- À faire: Recopiez mot pour mot le passage du texte sur la division des Juifs au dix-neuvième siècle, de « En 1876, à Francfort-sur-le-Main, le » jusqu'à « de personnes mécréantes. ».

- Extrait du texte:
« De grâce, Seigneur! Qu’on lui donne l’enfant vivant, qu’on ne le fasse pas mourir. » (Rois1-2,26). Une célèbre requête, formulée durant l’épisode du Jugement de Salomon, qui demeure tout aussi probante dans le cadre national du peuple Hébreu.
Selon le Rav Kook, premier Grand-Rabbin d’un Israël ressuscitant sur son propre terroir, celui-ci apparaîtrait comme le tendre chérubin de son Père Créateur.
Dès le milieu du dix-neuvième siècle, les Juifs de diaspora se divisèrent et s’abimèrent un peu plus lorsqu’ils se définirent, pour certains, de stricte observance et pour d’autres, d’un strict sécularisme.
En 1868, au cœur de l’empire austro-hongrois, se réunit une Assemblée constitutive du Judaïsme hongrois. La toute nouvelle émancipation faisait des ravages au sein de l’antique communauté, c’est un Judaïsme libéral et reformé qui risquait de laminer, par ses décrets, les Juifs restés fidèles à la religion. En conséquence, ces derniers convinrent de créer une organisation distincte et autonome, ces «dissidents» estimaient très certainement leurs coreligionnaires galvaudés, mais dépités et n’ayant aucune autre issue, ils considérèrent la scission comme une nécessité. Lorsque la maladie se répand et détruit peu à peu membres ou organes, la chirurgie s’impose sans l’ombre d’un doute.
En 1876, à Francfort-sur-le-Main, le célèbre Rav Shimshon Raphaël Hirsch trancha de la même manière et ordonna la sécession tout en affirmant la prépondérance religieuse de sa congrégation. Faire partie de la petite communauté orthodoxe qu’il venait de créer de toutes pièces devenait donc indispensable à ses yeux. Pourtant, cette attitude ne plaira guère à tous, nombre de Sages refuseront d’y participer.
Une haute et éminente autorité de la Loi Juive, le Rav Yitzhak Dov Bamberger de Wurtzbourg, récusa une quelconque adhésion à toute politique séparatiste à l’intérieur de la communauté. Il réclama haut et fort l’engagement de chacun à rester au sein de la grande communauté, composée tout autant de gens pieux que de personnes mécréantes.

(Entrées enregistrées)
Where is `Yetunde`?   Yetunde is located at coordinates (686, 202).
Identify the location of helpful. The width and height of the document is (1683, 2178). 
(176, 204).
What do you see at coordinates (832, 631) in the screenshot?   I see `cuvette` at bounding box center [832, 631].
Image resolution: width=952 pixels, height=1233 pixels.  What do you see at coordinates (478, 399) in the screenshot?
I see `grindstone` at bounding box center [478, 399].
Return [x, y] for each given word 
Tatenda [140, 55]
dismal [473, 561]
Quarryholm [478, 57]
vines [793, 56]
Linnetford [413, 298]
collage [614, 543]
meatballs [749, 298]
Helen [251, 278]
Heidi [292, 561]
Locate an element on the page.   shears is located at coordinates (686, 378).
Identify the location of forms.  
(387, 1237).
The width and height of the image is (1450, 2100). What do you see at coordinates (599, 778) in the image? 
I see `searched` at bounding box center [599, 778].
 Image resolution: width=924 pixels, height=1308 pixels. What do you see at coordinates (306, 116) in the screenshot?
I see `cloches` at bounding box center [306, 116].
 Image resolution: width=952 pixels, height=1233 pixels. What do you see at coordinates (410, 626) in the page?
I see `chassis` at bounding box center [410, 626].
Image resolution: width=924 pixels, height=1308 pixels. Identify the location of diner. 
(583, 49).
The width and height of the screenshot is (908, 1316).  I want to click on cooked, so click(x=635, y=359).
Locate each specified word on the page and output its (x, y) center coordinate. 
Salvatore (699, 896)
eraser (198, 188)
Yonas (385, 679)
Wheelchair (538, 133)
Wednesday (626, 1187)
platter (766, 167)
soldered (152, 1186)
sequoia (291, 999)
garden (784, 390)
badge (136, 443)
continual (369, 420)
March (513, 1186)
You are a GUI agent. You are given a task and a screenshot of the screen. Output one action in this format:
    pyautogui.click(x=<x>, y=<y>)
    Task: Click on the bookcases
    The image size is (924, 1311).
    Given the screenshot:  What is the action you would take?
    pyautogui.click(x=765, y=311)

- Exercice terminé:
En 1876, à Francfort-sur-le-Main, le célèbre Rav Shimshon Raphaël Hirsch trancha de la même manière et ordonna la sécession tout en affirmant la prépondérance religieuse de sa congrégation. Faire partie de la petite communauté orthodoxe qu’il venait de créer de toutes pièces devenait donc indispensable à ses yeux. Pourtant, cette attitude ne plaira guère à tous, nombre de Sages refuseront d’y participer.
Une haute et éminente autorité de la Loi Juive, le Rav Yitzhak Dov Bamberger de Wurtzbourg, récusa une quelconque adhésion à toute politique séparatiste à l’intérieur de la communauté. Il réclama haut et fort l’engagement de chacun à rester au sein de la grande communauté, composée tout autant de gens pieux que de personnes mécréantes.